En
el atardecer, la selva de helechos brillantes y majestuosos llovía luces
húmedas. Caín y Abel, los dos cachorros de dragón, jugaban al tute. Caín era
siempre el tallador; mezclaba los naipes y se relamía ordenando las cartas a su
favor. No siempre ganaba, a pesar de sus mañas. La semana anterior habían
jugado por la sonrisa del Eterno, y Abel había ganado.
Hoy decidieron jugarse el turno para compartir la
yacija de Awan. La dragoncita no sabía nada de su papel en el juego, y siguió
durmiendo rodeada de mariposas.
Un escarabajo diligente limpiaba el terreno y
Caín lo pateó. El bicho quedó patas arriba lejos de la bolita de desperdicios Abel
lo puso otra vez panza abajo, cerca de su basura.

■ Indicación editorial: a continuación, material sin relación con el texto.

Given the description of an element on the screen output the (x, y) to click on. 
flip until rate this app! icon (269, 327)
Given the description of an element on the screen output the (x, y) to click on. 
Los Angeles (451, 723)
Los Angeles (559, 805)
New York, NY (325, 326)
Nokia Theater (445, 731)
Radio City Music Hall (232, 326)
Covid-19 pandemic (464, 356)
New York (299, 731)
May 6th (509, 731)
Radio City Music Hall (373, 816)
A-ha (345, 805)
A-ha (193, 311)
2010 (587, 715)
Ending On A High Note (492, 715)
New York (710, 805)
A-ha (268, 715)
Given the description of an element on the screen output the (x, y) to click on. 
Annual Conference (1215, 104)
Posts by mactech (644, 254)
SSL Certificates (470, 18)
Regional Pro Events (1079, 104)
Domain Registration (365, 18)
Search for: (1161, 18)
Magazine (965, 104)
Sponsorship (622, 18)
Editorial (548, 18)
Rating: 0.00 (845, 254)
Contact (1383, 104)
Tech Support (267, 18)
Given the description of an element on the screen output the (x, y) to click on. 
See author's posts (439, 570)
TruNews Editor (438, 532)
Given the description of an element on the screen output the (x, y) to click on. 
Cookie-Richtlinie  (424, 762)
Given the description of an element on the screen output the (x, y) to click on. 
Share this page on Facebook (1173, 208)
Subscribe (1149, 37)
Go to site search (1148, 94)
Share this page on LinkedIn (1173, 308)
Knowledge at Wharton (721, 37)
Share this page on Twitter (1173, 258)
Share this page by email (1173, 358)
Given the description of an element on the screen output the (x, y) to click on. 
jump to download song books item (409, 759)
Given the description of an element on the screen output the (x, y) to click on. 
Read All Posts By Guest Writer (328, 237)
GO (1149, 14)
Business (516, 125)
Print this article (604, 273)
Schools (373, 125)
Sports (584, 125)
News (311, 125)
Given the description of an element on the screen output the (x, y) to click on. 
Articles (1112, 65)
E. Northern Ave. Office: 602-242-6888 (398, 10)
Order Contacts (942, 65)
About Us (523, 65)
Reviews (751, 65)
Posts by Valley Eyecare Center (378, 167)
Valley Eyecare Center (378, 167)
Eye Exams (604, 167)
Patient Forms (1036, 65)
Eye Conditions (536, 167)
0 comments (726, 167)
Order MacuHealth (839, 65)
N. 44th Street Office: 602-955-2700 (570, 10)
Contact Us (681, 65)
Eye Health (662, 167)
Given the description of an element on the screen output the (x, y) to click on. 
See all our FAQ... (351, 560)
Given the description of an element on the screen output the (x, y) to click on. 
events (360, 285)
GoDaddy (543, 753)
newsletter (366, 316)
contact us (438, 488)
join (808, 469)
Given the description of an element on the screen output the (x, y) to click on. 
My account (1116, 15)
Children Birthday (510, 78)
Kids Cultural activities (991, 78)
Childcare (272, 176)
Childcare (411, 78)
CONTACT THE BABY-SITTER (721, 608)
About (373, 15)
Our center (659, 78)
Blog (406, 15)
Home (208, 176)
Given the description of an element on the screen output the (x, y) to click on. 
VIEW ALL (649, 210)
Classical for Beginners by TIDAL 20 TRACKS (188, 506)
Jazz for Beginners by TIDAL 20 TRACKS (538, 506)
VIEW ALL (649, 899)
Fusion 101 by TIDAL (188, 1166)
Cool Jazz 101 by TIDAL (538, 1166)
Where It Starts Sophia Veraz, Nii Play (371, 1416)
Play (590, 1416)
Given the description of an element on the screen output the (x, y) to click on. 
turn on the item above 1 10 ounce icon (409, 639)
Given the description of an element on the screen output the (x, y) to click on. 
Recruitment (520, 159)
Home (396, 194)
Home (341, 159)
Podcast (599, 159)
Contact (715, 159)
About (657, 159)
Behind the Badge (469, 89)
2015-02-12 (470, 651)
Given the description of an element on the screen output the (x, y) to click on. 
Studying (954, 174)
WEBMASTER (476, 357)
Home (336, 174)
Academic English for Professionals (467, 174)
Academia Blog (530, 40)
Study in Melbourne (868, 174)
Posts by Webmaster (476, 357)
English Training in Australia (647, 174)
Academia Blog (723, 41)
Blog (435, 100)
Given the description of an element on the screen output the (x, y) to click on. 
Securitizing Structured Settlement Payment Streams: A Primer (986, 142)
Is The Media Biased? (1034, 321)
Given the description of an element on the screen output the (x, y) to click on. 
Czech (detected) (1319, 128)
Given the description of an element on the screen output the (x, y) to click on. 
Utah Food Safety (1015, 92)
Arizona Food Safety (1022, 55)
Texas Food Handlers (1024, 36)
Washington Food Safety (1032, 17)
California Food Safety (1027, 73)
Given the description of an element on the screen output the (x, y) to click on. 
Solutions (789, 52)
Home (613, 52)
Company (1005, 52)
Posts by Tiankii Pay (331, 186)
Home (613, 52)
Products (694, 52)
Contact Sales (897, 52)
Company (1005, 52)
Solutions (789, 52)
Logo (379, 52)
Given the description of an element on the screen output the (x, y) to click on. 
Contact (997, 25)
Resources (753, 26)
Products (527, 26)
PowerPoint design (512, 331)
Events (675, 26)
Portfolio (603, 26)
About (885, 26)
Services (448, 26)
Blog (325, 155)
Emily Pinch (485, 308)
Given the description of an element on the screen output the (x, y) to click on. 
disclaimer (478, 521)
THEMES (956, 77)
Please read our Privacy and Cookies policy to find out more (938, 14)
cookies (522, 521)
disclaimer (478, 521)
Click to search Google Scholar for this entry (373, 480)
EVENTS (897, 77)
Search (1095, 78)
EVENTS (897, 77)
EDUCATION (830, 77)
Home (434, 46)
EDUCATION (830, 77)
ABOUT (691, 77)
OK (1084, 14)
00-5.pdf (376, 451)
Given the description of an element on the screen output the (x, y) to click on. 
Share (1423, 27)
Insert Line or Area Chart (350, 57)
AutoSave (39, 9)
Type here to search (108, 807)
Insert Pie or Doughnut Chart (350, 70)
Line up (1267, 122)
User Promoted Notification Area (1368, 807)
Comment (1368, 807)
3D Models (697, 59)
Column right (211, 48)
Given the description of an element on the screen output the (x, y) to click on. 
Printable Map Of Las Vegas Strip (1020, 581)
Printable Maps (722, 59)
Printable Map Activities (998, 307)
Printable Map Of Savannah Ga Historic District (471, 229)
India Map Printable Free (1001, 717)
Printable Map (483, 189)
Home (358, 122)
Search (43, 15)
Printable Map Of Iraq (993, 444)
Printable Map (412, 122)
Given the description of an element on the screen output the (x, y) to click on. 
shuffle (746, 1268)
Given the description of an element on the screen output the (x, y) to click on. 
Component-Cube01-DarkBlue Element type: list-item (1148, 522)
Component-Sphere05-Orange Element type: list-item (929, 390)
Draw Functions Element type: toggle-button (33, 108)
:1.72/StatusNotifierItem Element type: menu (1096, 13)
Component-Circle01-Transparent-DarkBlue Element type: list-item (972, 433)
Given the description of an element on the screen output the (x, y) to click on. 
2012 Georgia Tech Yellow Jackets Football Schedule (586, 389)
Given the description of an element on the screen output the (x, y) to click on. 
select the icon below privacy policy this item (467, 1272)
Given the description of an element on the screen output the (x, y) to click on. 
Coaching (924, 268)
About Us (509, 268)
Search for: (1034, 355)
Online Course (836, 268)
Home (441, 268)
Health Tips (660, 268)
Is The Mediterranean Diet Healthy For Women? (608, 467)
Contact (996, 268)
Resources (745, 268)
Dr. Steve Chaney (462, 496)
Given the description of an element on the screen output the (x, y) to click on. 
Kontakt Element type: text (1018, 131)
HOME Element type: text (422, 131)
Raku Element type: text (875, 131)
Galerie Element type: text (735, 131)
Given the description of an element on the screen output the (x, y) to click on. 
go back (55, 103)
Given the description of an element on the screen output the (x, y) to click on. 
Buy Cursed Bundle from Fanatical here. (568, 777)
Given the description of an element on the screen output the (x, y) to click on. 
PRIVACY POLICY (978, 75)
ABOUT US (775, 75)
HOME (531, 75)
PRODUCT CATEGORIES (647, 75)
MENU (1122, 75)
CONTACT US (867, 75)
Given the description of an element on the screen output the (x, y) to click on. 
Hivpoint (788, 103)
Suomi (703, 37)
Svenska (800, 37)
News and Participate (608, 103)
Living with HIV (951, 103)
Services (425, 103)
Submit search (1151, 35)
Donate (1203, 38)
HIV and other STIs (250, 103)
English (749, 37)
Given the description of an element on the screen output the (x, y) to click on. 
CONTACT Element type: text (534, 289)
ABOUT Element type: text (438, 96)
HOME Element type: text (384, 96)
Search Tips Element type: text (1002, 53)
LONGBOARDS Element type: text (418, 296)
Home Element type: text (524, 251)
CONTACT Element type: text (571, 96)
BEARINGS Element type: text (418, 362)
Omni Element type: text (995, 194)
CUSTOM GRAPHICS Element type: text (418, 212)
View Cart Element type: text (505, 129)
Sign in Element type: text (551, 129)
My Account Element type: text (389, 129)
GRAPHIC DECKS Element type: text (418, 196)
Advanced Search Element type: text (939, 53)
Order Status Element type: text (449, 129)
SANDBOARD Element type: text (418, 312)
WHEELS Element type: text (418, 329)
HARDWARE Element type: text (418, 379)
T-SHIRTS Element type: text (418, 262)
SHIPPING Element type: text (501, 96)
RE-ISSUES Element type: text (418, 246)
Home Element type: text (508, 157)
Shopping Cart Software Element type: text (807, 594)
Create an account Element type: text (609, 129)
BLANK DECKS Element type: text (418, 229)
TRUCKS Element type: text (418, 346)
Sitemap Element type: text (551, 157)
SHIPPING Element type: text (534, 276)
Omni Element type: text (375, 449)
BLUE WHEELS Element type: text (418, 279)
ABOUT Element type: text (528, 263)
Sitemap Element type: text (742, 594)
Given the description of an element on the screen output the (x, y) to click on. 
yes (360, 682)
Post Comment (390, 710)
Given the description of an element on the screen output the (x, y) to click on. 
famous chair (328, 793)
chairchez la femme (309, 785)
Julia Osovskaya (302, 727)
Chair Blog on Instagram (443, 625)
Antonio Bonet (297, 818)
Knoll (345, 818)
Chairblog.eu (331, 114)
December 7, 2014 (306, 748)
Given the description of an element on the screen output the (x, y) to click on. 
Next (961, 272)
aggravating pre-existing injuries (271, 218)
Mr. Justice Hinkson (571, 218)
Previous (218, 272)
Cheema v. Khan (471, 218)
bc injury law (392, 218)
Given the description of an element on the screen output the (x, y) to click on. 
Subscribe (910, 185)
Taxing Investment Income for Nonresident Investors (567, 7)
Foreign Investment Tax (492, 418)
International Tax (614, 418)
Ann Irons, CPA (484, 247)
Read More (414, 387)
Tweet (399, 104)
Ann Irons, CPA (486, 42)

Caín no dejaba de calcular; y Abel, que se aburría,
siguió admirado, el quehacer del escarabajo. Tanto, que se fue gateando detrás
del bicho, ¿Presentiría su futuro de muerte y resurrección?
Caín decidió repartir los naipes truqueados… Allá
lejos, Abel reptaba hacia el ocaso, emulando al escarabajo.
“A la ocasión la pintan calva”…
Por las dudas, Caín llegó y los pisoteó hasta enterrarlos debajo de los naipes. Luego
volvió por el trofeo; la suerte estaba echada.
También la de Awán: engendrar dragones
aburridos, lujuriosos y avarientos que desgastaran la Tierra, mientras los
dragones laboriosos la iban regenerando.
Caín no mató a Abel; lo empujó a su propia
resurrección eterna… Según los antiguos egipcios, creo… ¿O estaba en la Biblia?
—¿…?
—¡No lo sé! ¿Venimos de los dinosaurios?